Now again by the properties of lines we know-
We know that for any two parallel lines, interior angles on the same side of the transversal are supplementary, means their sum is equal to ${180^ \circ }$.
So, for parallel lines $MN{\text{ and ST}}$ and transversal $SR$, we get
$\angle RST + \angle SRN = {180^ \circ }$
Now substituting value of $\angle RST$ from (3), we get,
\[{130^ \circ } + \angle SRN = {180^ \circ }\]
$ \Rightarrow \angle SRN = {50^ \circ }-----(5)$
Now consider the straight lines $MN$and $\angle QRM,{\text{ }}\angle QRS,{\text{ }}\angle SRN$ are the linear pair of angles.
Now the property of sum of linear pair of angles says that-
The sum of linear pair of angles is always equal to ${180^ \circ }$.
Now using the property of linear pair of angles for the linear pair of angles $\angle QRM,{\text{ }}\angle QRS,{\text{ }}\angle SRN$, we get
$\angle QRM + \angle QRS{\text{ + }}\angle SRN = {180^ \circ }$
Now substituting values of $\angle QRM,{\text{ }}\angle SRN$ from (4), (5), we get
${70^ \circ } + \angle QRS{\text{ + 5}}{0^ \circ } = {180^ \circ }$
$ \Rightarrow \angle QRS = {60^ \circ }$
Now this is the value of the required angle.

Note:The alternative way to solve this question is-
After (4) finding value of $\angle QRM$, we can proceed like this-
Taking parallel lines \[ST\], \[MN\] and transversal line $SR$.
We know the property of parallel lines-
For any two parallel lines the corresponding angles of the transversal are equal.
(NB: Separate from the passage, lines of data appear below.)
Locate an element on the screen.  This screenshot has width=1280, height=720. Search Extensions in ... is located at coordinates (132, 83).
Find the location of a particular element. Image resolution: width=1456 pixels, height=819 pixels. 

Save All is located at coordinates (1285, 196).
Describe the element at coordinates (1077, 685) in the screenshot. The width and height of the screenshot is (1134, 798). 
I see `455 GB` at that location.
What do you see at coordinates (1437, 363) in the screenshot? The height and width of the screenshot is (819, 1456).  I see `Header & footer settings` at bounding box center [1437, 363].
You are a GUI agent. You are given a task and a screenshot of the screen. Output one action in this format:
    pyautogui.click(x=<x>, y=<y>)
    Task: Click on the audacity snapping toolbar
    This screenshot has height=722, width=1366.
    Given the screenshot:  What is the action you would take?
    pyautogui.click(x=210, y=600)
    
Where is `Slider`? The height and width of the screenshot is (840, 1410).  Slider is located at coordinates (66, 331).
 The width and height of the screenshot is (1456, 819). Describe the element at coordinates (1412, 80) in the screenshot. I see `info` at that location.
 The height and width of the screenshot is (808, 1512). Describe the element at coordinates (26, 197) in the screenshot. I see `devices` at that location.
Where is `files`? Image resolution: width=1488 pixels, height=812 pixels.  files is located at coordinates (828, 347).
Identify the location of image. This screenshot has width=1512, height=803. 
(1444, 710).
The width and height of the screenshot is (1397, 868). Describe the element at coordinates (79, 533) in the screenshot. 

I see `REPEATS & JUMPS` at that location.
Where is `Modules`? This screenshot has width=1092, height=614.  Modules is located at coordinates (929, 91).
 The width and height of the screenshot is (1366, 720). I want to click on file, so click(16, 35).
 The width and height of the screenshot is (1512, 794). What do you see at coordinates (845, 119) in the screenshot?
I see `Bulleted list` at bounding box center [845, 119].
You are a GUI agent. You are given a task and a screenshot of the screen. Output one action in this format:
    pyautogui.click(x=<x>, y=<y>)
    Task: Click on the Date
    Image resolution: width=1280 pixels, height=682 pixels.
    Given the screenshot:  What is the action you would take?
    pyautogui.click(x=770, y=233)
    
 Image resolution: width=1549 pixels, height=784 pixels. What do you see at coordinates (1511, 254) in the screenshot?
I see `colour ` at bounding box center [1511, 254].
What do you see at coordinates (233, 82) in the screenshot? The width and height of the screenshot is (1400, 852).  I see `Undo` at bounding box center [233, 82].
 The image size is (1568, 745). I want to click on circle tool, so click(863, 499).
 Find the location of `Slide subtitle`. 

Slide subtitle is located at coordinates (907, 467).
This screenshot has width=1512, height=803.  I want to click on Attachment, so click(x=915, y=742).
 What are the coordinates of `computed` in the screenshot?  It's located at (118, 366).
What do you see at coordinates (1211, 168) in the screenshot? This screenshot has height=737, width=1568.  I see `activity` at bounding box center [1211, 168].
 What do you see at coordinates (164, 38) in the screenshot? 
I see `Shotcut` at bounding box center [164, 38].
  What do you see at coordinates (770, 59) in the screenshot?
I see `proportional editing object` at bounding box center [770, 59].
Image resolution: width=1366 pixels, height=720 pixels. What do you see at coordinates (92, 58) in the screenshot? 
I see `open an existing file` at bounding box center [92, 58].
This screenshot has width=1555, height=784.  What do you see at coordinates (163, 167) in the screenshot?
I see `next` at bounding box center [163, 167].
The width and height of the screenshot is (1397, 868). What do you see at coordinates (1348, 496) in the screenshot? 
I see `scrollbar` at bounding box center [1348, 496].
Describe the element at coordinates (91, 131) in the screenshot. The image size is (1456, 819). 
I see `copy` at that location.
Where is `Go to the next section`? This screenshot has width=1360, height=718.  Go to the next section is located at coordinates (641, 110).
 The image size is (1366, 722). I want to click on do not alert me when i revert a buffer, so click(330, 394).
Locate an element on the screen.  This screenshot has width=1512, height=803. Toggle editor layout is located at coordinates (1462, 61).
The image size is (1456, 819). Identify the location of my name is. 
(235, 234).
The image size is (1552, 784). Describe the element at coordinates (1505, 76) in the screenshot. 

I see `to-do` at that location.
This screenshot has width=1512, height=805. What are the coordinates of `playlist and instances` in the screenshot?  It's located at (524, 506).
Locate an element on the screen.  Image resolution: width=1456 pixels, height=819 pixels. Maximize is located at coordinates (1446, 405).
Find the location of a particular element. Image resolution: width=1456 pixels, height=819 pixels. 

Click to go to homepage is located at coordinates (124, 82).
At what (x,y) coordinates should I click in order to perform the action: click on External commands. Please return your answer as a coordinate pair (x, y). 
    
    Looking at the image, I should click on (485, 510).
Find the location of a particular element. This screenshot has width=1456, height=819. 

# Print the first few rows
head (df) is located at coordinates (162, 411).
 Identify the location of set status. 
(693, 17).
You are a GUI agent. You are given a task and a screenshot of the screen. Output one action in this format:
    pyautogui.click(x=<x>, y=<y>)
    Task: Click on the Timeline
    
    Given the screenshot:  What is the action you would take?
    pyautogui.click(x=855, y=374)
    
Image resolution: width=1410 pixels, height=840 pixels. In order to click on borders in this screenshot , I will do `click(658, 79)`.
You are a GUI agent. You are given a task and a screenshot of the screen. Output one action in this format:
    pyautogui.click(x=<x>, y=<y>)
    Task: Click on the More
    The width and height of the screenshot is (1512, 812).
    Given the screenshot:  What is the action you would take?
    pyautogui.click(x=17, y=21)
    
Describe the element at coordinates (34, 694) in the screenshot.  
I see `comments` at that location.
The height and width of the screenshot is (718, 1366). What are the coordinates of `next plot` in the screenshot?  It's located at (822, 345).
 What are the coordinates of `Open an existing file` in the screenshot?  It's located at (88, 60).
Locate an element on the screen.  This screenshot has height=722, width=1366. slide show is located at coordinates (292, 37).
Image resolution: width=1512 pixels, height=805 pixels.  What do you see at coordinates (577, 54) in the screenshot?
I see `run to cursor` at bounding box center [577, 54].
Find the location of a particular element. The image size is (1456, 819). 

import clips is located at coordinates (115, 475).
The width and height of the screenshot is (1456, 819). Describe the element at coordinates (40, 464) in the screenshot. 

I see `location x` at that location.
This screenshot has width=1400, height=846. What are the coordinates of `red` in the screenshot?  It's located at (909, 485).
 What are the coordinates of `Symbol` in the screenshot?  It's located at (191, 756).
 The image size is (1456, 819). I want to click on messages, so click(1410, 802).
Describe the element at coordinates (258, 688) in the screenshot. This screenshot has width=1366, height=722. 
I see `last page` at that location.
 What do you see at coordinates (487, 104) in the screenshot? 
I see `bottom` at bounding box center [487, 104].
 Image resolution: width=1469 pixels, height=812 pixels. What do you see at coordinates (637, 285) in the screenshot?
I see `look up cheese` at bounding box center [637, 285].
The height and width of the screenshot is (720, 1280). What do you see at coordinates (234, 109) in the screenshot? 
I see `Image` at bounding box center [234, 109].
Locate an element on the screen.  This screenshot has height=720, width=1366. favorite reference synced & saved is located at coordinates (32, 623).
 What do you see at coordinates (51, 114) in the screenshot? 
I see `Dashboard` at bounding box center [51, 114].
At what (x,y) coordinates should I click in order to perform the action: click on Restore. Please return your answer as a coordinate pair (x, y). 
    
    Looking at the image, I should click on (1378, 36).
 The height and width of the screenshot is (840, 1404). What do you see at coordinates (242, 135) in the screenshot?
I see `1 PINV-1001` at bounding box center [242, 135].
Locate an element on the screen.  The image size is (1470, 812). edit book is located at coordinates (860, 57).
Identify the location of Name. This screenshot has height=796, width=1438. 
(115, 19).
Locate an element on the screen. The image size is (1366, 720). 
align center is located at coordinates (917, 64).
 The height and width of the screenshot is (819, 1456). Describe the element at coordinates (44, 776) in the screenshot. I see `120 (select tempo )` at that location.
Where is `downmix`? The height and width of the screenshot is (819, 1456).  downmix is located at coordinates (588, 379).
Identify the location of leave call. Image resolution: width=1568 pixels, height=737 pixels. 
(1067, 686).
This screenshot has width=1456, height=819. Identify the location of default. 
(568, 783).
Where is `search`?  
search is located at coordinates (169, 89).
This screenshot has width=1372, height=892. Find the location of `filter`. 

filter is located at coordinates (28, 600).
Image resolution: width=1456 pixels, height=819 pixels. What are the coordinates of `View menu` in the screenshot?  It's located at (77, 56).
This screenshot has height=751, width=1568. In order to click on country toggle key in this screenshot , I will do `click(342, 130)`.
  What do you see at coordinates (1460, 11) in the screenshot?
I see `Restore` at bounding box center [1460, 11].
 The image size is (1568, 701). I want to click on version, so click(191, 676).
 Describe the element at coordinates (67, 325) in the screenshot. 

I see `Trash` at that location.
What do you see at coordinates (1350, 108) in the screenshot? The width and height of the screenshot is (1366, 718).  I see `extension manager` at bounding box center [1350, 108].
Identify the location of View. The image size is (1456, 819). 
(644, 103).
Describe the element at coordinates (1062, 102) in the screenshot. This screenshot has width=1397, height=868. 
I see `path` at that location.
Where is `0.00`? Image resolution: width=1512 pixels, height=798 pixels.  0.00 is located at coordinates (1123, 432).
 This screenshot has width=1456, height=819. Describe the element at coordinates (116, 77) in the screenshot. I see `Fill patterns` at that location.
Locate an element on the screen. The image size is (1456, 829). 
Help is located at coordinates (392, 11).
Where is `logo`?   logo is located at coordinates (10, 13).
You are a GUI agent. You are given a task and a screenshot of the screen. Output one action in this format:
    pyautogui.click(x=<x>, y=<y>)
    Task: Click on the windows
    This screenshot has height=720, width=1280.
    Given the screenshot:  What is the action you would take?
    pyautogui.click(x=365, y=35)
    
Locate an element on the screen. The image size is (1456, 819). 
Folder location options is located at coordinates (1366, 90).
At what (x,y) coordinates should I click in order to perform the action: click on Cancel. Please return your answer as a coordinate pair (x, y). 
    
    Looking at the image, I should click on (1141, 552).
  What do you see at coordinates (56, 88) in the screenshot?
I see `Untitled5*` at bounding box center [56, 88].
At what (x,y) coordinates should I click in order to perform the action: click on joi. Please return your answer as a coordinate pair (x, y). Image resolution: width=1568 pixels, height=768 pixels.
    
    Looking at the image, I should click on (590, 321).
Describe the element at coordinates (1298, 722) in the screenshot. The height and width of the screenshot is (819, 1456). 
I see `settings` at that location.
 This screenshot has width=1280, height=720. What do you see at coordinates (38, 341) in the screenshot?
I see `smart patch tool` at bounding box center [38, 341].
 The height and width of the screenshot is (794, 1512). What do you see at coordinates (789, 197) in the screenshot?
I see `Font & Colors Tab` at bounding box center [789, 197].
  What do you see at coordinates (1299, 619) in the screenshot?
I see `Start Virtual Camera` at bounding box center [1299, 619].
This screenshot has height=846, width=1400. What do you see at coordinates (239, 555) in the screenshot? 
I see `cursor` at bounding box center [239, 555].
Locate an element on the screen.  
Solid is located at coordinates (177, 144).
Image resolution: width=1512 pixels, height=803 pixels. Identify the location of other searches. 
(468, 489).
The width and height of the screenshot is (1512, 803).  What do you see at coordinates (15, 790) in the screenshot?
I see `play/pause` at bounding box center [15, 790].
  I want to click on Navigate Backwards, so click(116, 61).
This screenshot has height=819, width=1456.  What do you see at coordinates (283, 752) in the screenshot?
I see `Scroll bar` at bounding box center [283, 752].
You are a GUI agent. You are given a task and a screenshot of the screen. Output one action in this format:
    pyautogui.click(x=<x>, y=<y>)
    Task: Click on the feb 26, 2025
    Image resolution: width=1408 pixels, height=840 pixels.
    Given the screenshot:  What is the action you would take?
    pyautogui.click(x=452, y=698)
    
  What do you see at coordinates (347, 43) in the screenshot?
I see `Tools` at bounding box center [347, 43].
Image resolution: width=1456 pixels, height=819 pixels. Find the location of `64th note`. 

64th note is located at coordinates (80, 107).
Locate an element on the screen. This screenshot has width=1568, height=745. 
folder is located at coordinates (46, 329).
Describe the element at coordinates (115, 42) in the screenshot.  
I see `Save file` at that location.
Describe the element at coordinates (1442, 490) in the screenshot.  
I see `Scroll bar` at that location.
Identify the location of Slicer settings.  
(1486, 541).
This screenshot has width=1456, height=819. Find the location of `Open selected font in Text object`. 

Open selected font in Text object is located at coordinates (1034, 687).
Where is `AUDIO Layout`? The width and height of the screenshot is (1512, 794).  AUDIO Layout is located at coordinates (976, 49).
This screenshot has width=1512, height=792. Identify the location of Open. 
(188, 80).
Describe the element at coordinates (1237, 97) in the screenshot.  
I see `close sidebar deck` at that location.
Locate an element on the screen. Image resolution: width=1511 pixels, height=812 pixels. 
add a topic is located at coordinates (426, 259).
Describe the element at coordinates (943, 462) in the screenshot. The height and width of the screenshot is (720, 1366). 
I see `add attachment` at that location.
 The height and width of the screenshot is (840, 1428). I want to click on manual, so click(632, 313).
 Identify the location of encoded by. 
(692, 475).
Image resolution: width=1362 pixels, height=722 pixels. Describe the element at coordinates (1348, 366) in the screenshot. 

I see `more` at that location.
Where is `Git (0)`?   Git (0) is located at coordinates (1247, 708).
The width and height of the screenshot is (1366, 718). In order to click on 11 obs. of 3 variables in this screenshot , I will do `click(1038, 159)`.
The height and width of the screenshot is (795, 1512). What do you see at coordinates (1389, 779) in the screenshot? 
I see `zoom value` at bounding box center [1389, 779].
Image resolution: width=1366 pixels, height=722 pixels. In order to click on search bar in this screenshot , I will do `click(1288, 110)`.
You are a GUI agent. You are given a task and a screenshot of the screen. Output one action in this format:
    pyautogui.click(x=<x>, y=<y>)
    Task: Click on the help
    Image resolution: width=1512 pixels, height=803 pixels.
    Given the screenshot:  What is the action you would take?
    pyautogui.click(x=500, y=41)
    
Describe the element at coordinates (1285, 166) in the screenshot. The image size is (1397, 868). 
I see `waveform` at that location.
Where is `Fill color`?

So, using the above property for parallel lines \[ST\], \[MN\] and transversal line $SR$, we get
$\angle SRM = \angle RST$
Now from the figure we can say that $\angle SRM = \angle QRM + \angle QRS$, we get
$\angle QRM + \angle QRS = \angle RST$
Now substituting values from (3) and (4), we get,
${70^ \circ } + \angle QRS = {130^ \circ }$
$ \Rightarrow \angle QRS = {60^ \circ }$
So, we get required value.
Hence this is another way to solve the problem.